Work instruction:
Only the number is needed: how many lines in the entries below contain the string "resolution"?
++++
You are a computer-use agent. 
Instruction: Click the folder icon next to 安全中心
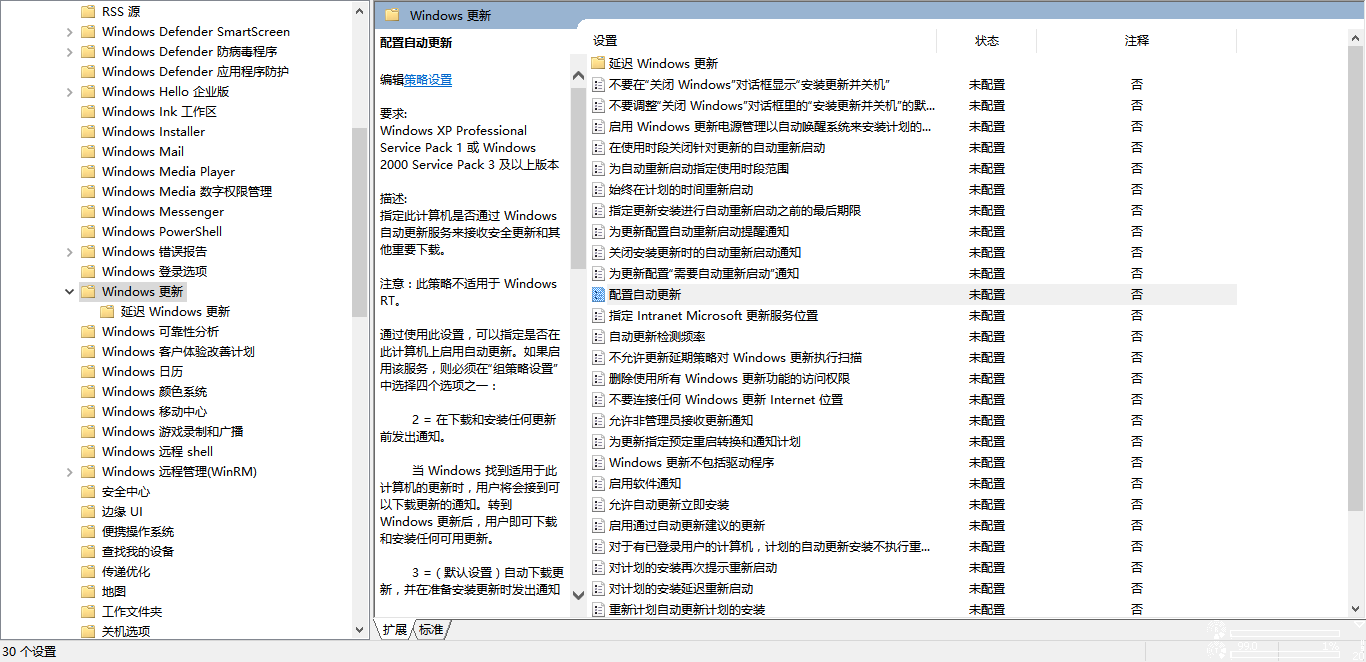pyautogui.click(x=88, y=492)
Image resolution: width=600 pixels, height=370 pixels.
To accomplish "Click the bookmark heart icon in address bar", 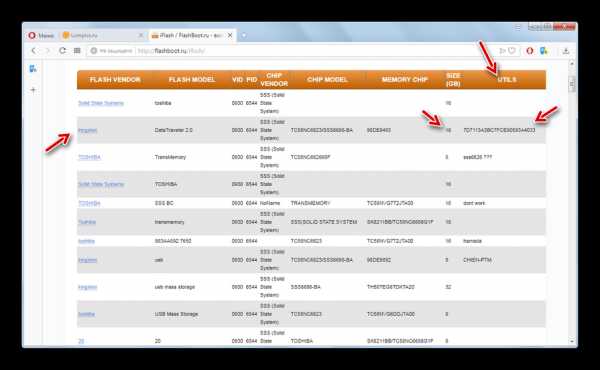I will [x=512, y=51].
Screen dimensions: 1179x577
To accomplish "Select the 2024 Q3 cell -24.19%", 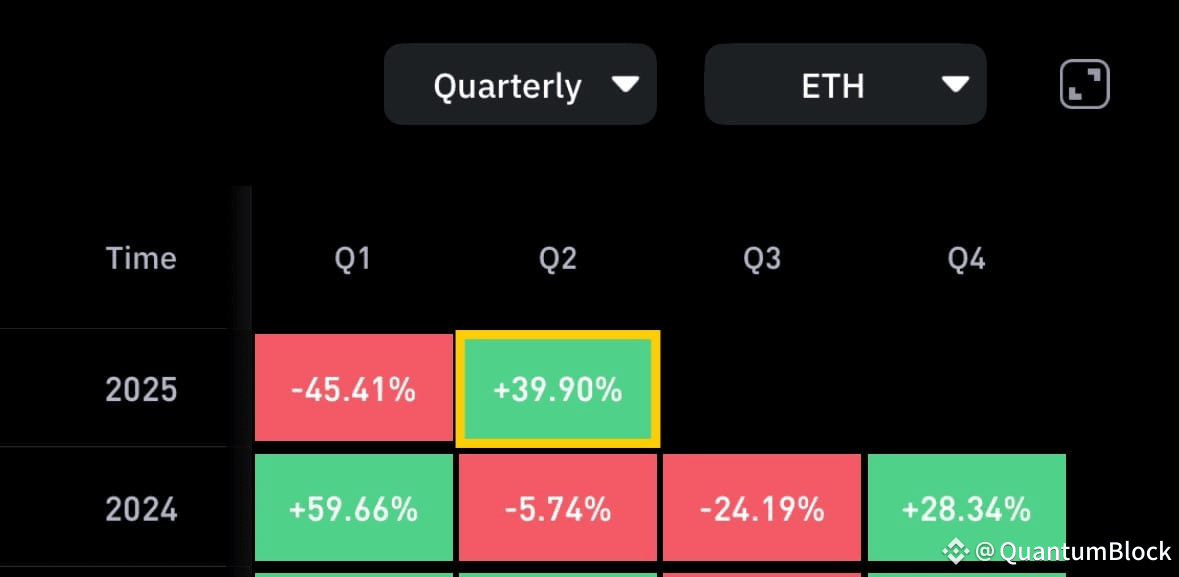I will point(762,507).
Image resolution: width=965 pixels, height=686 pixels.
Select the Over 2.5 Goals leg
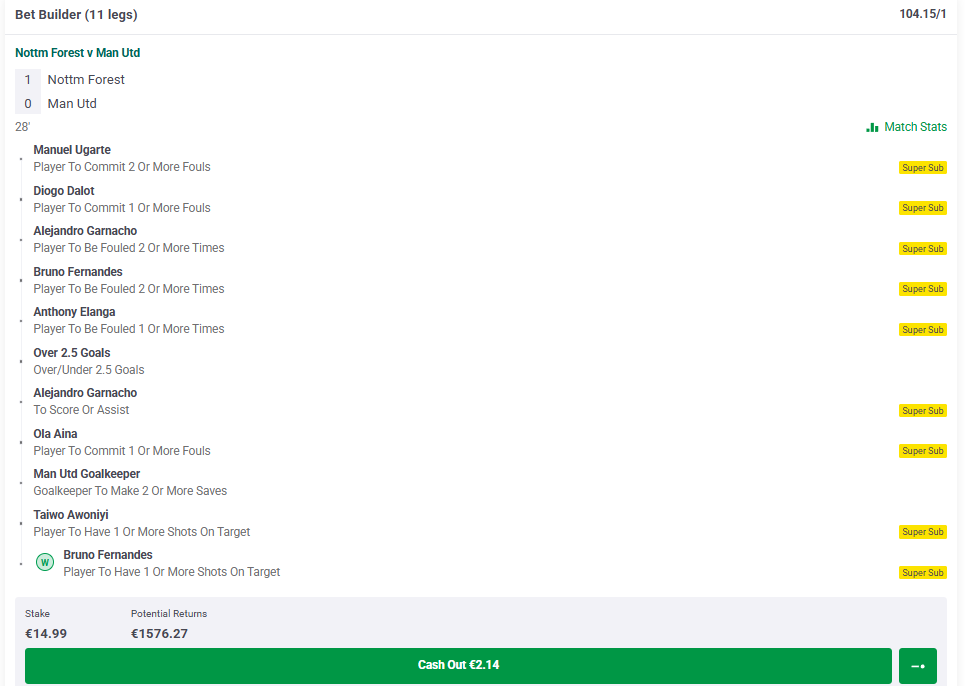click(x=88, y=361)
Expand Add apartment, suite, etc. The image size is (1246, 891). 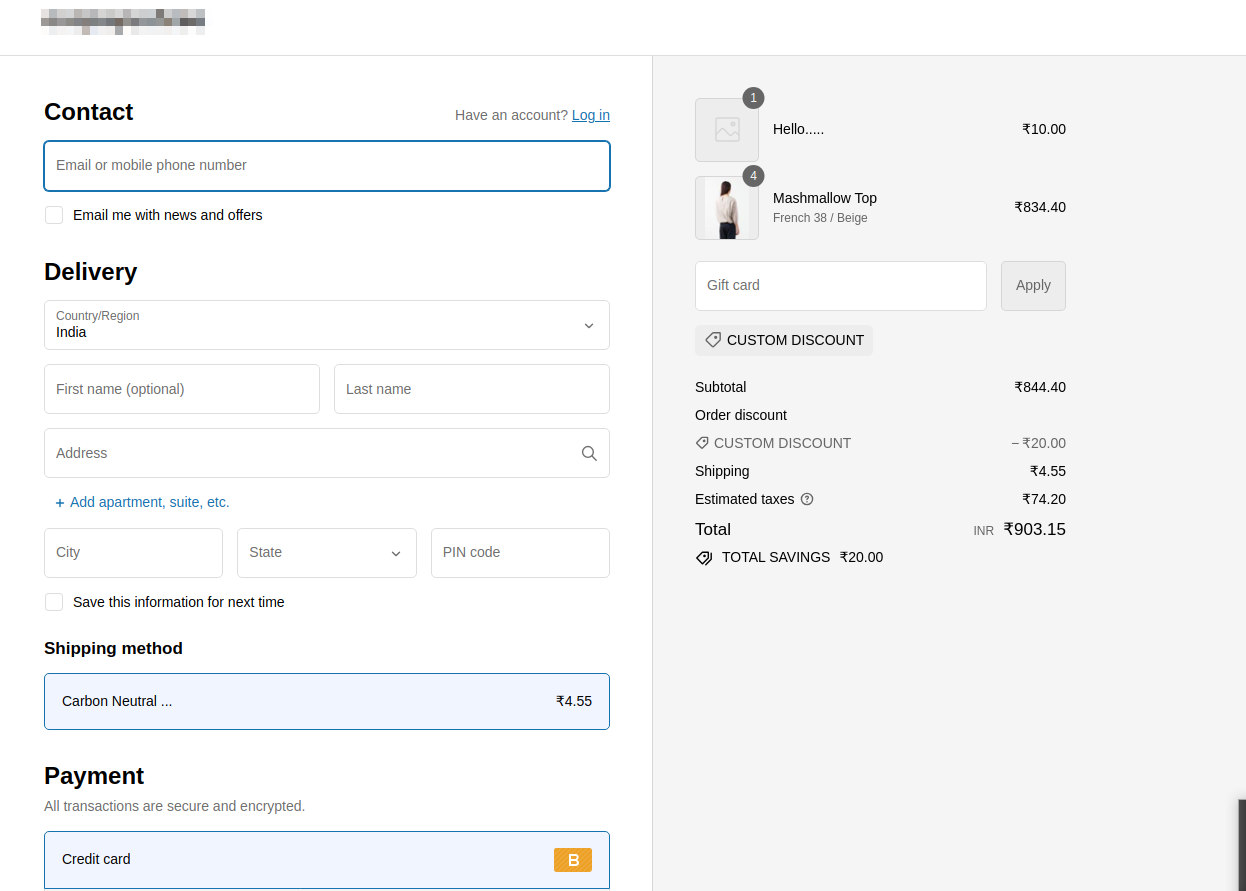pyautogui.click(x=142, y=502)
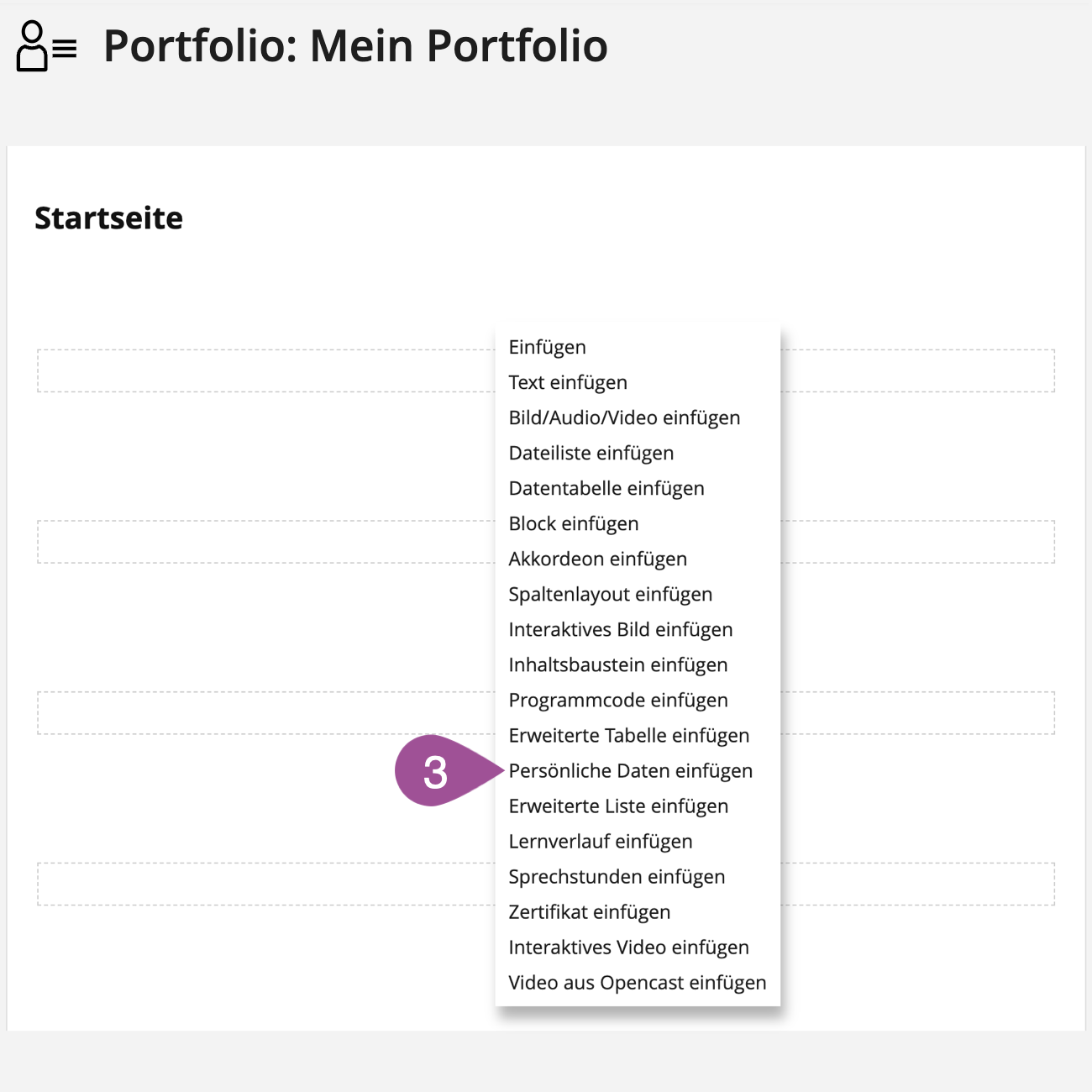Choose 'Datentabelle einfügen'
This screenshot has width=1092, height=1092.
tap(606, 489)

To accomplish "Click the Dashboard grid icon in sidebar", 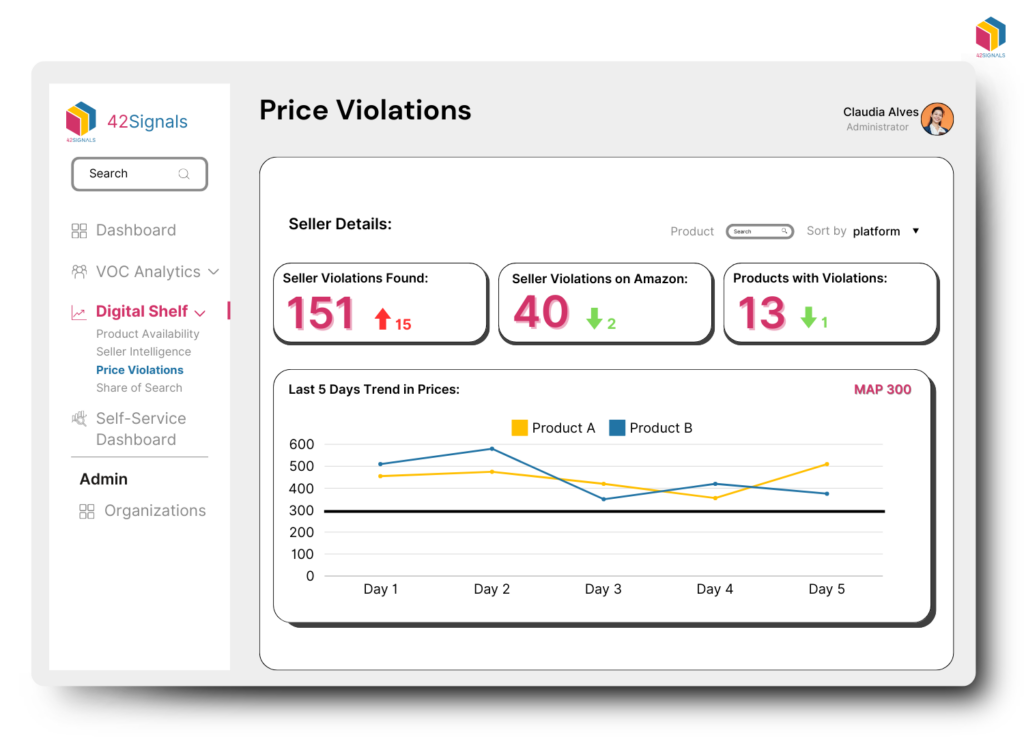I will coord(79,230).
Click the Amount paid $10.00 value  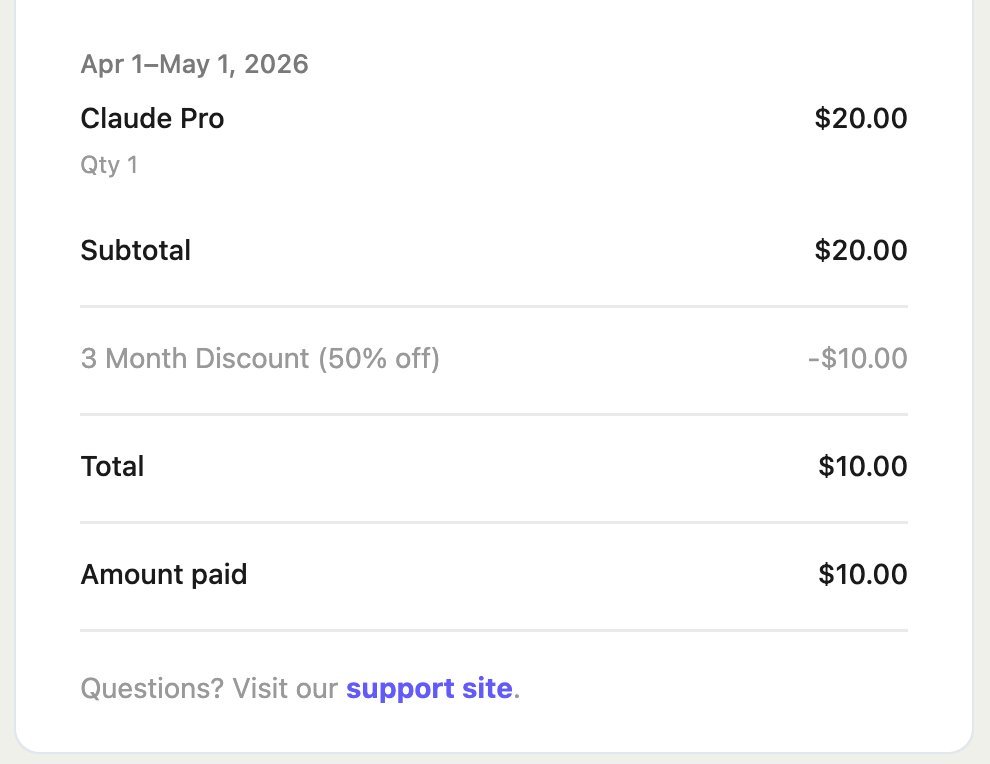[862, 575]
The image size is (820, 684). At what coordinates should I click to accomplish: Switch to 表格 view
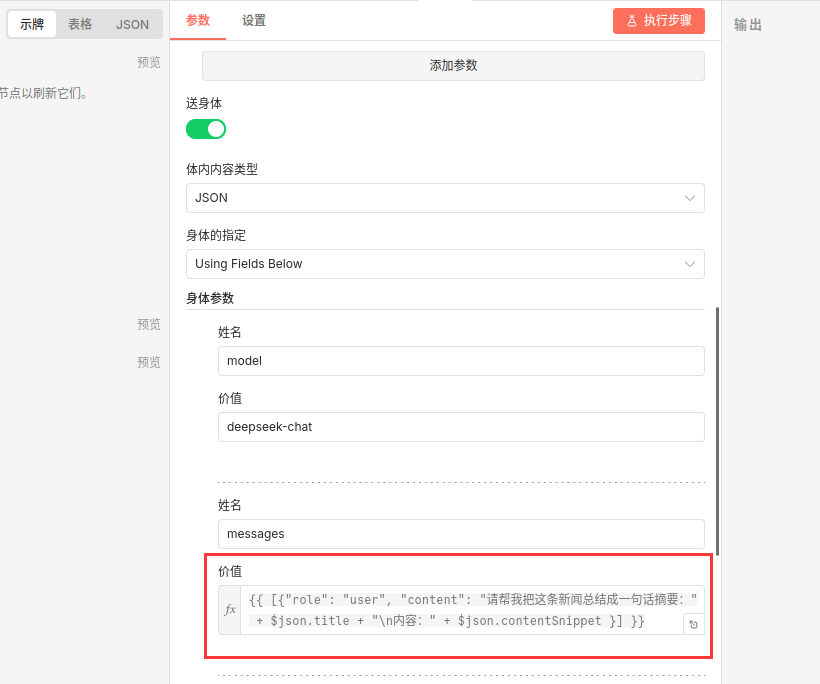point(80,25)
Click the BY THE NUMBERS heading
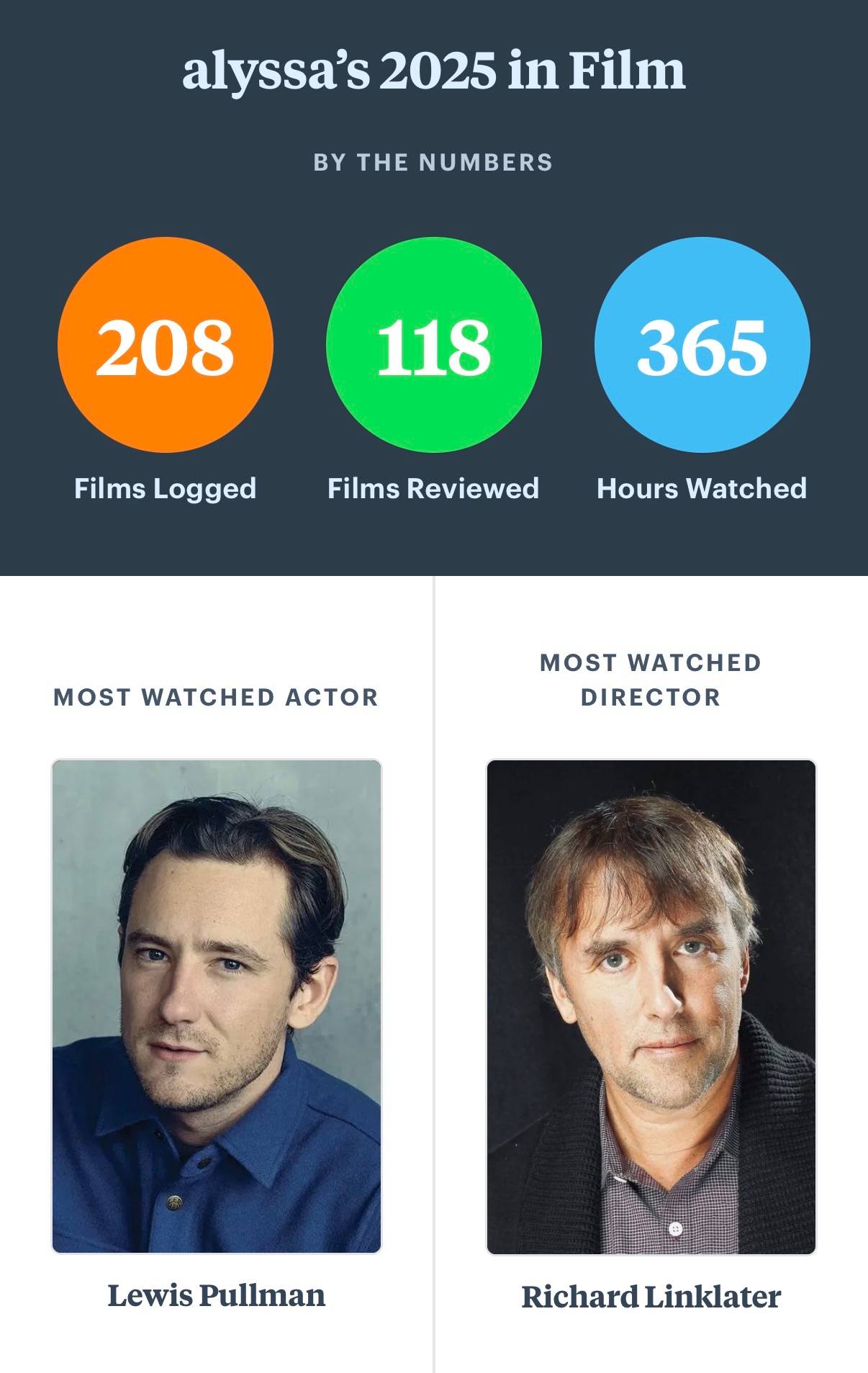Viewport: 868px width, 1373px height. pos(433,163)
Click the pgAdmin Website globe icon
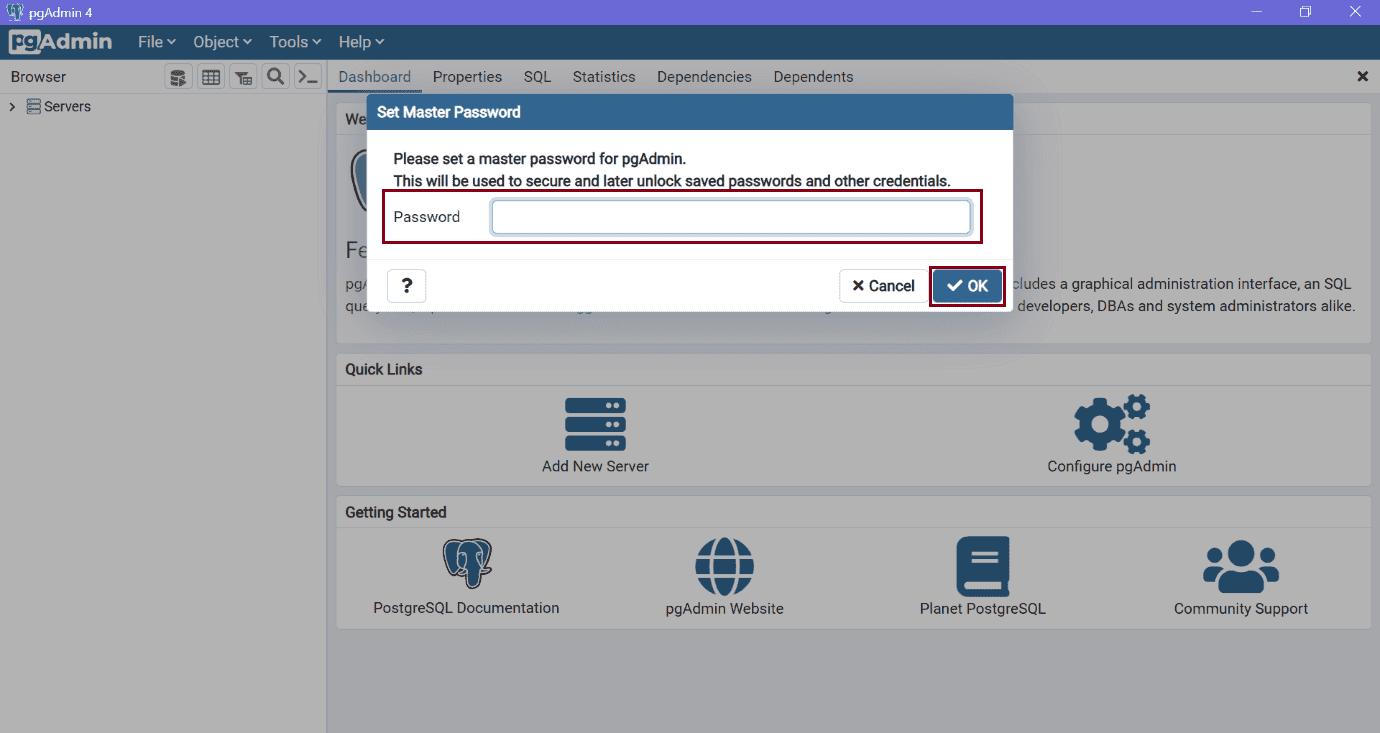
++++
Problem solution:
2